> [Data]
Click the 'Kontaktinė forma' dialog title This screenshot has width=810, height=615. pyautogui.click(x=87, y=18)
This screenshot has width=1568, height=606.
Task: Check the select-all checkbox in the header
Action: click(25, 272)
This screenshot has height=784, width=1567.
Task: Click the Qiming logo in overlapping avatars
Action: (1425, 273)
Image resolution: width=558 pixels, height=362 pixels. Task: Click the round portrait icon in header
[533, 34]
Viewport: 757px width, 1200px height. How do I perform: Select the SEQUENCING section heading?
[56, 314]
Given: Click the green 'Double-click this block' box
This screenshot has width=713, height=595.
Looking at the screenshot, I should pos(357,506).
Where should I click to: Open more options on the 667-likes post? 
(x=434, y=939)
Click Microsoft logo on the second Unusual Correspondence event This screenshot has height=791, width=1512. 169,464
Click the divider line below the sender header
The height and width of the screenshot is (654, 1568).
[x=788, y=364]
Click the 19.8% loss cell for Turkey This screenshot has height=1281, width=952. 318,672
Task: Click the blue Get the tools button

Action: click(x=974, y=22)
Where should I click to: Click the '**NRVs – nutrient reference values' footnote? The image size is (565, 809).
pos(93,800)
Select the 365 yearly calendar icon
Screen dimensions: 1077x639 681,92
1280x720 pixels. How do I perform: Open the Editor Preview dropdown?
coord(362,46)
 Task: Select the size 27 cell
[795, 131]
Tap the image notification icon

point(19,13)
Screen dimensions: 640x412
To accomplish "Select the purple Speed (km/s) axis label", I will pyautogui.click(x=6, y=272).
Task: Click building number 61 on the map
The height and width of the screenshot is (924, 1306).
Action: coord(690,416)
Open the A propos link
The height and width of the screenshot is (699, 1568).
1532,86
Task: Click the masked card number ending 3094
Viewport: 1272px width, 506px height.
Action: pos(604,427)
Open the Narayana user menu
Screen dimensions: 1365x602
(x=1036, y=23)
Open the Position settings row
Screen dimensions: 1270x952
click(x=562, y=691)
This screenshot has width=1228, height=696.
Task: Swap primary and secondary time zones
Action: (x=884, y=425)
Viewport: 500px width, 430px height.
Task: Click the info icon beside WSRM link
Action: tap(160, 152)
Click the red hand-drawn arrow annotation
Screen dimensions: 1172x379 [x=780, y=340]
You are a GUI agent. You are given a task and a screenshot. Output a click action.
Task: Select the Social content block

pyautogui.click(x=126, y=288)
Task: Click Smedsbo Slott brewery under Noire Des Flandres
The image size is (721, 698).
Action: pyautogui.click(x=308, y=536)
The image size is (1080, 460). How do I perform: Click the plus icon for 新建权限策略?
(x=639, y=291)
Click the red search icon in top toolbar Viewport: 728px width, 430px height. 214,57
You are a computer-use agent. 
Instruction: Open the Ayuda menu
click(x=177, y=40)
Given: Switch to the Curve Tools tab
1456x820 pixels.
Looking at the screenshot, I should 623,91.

> [Work order]
In full and without changes, give the data above once more.

> [Final answer]
Click the 'Kontaktinė forma' dialog title This screenshot has width=810, height=615. pyautogui.click(x=87, y=18)
This screenshot has width=1568, height=606.
Task: Check the select-all checkbox in the header
Action: click(25, 272)
This screenshot has height=784, width=1567.
Task: Click the Qiming logo in overlapping avatars
Action: (1425, 273)
Image resolution: width=558 pixels, height=362 pixels. Task: Click the round portrait icon in header
[533, 34]
Viewport: 757px width, 1200px height. How do I perform: Select the SEQUENCING section heading?
[56, 314]
Given: Click the green 'Double-click this block' box
This screenshot has width=713, height=595.
Looking at the screenshot, I should pos(357,506).
Where should I click to: Open more options on the 667-likes post? 
(x=434, y=939)
Click Microsoft logo on the second Unusual Correspondence event This screenshot has height=791, width=1512. 169,464
Click the divider line below the sender header
The height and width of the screenshot is (654, 1568).
[x=788, y=364]
Click the 19.8% loss cell for Turkey This screenshot has height=1281, width=952. 318,672
Task: Click the blue Get the tools button

Action: click(x=974, y=22)
Where should I click to: Click the '**NRVs – nutrient reference values' footnote? The image size is (565, 809).
pos(93,800)
Select the 365 yearly calendar icon
Screen dimensions: 1077x639 681,92
1280x720 pixels. How do I perform: Open the Editor Preview dropdown?
coord(362,46)
 Task: Select the size 27 cell
[795, 131]
Tap the image notification icon

point(19,13)
Screen dimensions: 640x412
To accomplish "Select the purple Speed (km/s) axis label", I will pyautogui.click(x=6, y=272).
Task: Click building number 61 on the map
The height and width of the screenshot is (924, 1306).
Action: coord(690,416)
Open the A propos link
The height and width of the screenshot is (699, 1568).
1532,86
Task: Click the masked card number ending 3094
Viewport: 1272px width, 506px height.
Action: pos(604,427)
Open the Narayana user menu
Screen dimensions: 1365x602
(x=1036, y=23)
Open the Position settings row
Screen dimensions: 1270x952
click(x=562, y=691)
This screenshot has width=1228, height=696.
Task: Swap primary and secondary time zones
Action: (x=884, y=425)
Viewport: 500px width, 430px height.
Task: Click the info icon beside WSRM link
Action: tap(160, 152)
Click the red hand-drawn arrow annotation
Screen dimensions: 1172x379 [x=780, y=340]
You are a GUI agent. You are given a task and a screenshot. Output a click action.
Task: Select the Social content block

pyautogui.click(x=126, y=288)
Task: Click Smedsbo Slott brewery under Noire Des Flandres
The image size is (721, 698).
Action: pyautogui.click(x=308, y=536)
The image size is (1080, 460). How do I perform: Click the plus icon for 新建权限策略?
(x=639, y=291)
Click the red search icon in top toolbar Viewport: 728px width, 430px height. 214,57
You are a computer-use agent. 
Instruction: Open the Ayuda menu
click(x=177, y=40)
Given: Switch to the Curve Tools tab
1456x820 pixels.
Looking at the screenshot, I should 623,91.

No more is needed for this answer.